Das kann ich mir vorstellen. Wir haben diese Technologie aus dem Rennsport übernommen. Typisch Porsche. Vom Motorsport in die Serie. So haben wir das bei vielen Innovationen gemacht. Beispielsweise beim Porsche-Doppelkupplungsgetriebe oder auch der 800-Volt-Technologie, die wir im Taycan einsetzen. Das 400-Volt-System des 911 mit seiner sehr leichten Batterie ist rein auf Performance ausgelegt. Es ist in der Lage, das Turboloch nahezu vollständig zu kompensieren. Das Fahrzeug startet wie ein Elektrofahrzeug und hat gleichzeitig den Sechszylindermotor mit 3,6 Litern Hubraum im Heck, der dann noch mal richtig Power hat. Wir haben zwei E-Maschinen, eine im Turbolader, die andere im Getriebe. Durch das Hybridsystem können wir zudem auf einige Komponenten im Motor verzichten. Alles, was wir rauslassen, macht das Fahrzeug leichter. Ich bin viele Tausend Kilometer mit diesem Auto gefahren und total begeistert. Es ist wie immer bei Porsche: Der neue Elfer ist der beste aller Zeiten. Die Auftragseingänge sind bereits überwältigend.

Wie lange wird es Panamera und Taycan parallel geben?

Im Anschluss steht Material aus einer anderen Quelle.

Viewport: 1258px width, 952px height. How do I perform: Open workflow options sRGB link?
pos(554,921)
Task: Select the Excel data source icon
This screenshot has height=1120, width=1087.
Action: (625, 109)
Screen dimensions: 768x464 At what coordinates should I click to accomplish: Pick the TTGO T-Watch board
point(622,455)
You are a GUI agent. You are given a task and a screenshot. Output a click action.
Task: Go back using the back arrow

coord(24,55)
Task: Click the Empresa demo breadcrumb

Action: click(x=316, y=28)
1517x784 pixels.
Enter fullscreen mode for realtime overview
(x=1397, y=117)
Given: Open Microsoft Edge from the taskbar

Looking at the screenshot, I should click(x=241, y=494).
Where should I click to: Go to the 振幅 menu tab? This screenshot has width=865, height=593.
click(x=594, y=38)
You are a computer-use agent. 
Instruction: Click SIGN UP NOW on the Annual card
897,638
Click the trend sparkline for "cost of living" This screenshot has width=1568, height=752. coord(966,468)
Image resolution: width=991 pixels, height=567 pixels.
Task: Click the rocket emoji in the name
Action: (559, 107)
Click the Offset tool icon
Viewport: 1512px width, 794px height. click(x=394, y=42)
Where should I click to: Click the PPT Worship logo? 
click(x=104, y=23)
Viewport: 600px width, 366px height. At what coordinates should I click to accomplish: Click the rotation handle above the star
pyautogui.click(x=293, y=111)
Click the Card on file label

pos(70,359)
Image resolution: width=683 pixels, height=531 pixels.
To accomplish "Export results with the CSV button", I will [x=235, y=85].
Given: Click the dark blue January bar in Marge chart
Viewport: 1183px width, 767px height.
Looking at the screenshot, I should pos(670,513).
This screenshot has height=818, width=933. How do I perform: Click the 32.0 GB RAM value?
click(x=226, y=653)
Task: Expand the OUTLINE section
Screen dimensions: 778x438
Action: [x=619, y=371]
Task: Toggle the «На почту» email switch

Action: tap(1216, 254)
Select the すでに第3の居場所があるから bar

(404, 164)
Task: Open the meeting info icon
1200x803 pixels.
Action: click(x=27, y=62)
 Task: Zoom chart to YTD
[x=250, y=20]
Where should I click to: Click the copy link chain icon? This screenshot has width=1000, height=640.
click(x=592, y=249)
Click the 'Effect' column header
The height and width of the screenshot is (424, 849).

Das sind für uns zwei völlig eigenständige Baureihen. Wir haben die Möglichkeit, den Panamera bis weit in die 2030er-Jahre fahren zu können, als Verbrenner und Hybrid mit bis zu acht Zylindern. Zu gegebener Zeit werden wir entscheiden, ob wir dem aktuellen Modell ein vollelektrisches Fahrzeug an die Seite stellen. So wie wir es jetzt beim Cayenne machen. Dieser kann als Verbrenner und Hybrid ebenfalls bis weit in die 2030er-Jahre fahren. Zusätzlich stellen wir ihm bald ein vollelektrisches Modell zur Seite. Das ist Teil der Porsche-Strategie. Wir wollen über die nächsten zehn Jahre komplett flexibel aufgestellt sein. Der Kunde soll entscheiden, was für ihn passt. 100 Prozent Porsche garantiert.

Vita

Oliver Blume, Jahrgang 1968, studierte Maschinenbau an der TU Braunschweig und trat 1994 bei der Audi AG ein Traineeprogramm an. Nach verschiedenen Stationen bei Audi, Seat und VW wechselte er 2013 in den Vorstand zu Porsche, dessen Vorsitz er 2015 übernahm. Seit 2022 führt er zusätzlich den gesamten VW-Konzern als Vorstandsvorsitzender.